### GIVEN EXERCISE
Lay out the records from the line containing "Task: Select the 300,000 원 withdrawal amount" through the line containing "Expand chart to" as a Markdown table with the columns Row and Line. Number each line in order and leave out any blank lines.

(Dataset items)
————————

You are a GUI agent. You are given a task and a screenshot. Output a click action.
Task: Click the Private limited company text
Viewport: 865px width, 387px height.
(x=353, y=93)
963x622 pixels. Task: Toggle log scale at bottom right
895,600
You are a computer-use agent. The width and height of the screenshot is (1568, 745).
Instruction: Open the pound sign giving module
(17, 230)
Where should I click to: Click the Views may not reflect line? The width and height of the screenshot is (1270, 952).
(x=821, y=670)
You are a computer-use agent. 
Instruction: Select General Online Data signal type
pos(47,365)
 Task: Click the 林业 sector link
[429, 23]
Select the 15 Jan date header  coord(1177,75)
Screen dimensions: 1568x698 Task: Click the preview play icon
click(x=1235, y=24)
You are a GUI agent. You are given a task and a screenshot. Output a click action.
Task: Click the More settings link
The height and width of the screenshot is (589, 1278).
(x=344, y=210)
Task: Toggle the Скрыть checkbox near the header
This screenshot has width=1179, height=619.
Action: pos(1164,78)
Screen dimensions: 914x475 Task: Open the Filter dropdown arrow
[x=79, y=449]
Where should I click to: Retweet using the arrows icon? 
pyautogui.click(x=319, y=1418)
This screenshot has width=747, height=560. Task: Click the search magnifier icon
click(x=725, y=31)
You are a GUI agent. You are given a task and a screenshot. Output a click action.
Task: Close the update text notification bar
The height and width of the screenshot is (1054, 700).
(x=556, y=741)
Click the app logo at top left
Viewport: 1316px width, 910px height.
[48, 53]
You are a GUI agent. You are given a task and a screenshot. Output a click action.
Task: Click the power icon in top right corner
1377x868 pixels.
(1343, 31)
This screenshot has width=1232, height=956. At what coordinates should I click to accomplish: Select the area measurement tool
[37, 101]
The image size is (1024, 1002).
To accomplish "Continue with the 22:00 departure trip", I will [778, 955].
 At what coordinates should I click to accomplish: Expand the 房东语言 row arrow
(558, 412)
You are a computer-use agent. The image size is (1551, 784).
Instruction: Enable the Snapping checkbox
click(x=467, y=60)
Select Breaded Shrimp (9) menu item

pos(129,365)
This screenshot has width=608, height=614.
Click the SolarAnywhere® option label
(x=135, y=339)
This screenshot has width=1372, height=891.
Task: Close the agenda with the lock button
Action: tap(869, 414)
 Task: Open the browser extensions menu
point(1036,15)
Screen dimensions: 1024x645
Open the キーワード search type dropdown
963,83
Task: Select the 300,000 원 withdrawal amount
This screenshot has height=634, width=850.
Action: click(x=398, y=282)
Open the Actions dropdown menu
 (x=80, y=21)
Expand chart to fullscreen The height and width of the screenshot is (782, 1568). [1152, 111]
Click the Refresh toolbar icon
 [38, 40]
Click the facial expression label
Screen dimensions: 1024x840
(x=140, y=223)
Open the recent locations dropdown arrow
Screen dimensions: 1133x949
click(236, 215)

————————

### REPLY
| Row | Line |
|---|---|
| 1 | Task: Select the 300,000 원 withdrawal amount |
| 2 | This screenshot has height=634, width=850. |
| 3 | Action: click(x=398, y=282) |
| 4 | Open the Actions dropdown menu |
| 5 |  (x=80, y=21) |
| 6 | Expand chart to fullscreen The height and width of the screenshot is (782, 1568). [1152, 111] |